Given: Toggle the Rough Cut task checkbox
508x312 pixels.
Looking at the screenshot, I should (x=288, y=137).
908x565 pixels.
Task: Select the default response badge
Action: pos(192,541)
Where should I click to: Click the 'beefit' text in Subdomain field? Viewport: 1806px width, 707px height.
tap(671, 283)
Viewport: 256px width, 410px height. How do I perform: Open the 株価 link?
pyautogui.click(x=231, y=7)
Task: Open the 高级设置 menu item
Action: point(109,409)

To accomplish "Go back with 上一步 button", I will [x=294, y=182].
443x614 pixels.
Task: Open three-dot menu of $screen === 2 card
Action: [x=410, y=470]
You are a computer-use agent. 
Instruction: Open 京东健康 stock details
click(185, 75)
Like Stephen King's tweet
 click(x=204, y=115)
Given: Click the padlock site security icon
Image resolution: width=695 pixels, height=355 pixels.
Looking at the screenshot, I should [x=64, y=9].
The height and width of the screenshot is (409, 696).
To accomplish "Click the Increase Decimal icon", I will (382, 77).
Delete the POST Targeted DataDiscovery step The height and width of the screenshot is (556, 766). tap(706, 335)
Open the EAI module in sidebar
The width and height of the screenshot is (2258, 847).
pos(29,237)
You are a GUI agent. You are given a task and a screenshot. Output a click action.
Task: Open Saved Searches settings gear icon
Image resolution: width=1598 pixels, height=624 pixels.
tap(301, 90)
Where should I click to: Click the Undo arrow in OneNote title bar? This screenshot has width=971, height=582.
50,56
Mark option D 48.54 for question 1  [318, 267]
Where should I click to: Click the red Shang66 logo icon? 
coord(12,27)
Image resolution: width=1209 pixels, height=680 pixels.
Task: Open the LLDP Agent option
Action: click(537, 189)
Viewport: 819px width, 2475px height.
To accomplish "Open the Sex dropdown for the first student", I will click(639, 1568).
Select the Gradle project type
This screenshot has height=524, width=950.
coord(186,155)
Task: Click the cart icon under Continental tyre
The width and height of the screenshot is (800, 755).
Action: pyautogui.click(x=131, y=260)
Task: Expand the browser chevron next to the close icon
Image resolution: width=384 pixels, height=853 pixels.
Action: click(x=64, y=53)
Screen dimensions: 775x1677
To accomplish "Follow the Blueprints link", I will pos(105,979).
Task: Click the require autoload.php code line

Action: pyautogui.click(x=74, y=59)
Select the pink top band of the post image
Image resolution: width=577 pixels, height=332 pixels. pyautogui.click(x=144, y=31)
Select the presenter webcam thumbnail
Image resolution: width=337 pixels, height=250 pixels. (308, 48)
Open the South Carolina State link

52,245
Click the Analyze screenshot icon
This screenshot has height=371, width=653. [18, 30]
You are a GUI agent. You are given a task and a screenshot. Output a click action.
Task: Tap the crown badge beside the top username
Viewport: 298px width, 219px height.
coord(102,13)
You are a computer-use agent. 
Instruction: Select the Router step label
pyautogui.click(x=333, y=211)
# # # #
* _EXERCISE_:
Reply with the lines from the one that contains "Viewport: 298px width, 219px height." through the last line of the material above, copied exactly and nothing else.

* _RESPONSE AREA_:
Viewport: 298px width, 219px height.
coord(102,13)
You are a computer-use agent. 
Instruction: Select the Router step label
pyautogui.click(x=333, y=211)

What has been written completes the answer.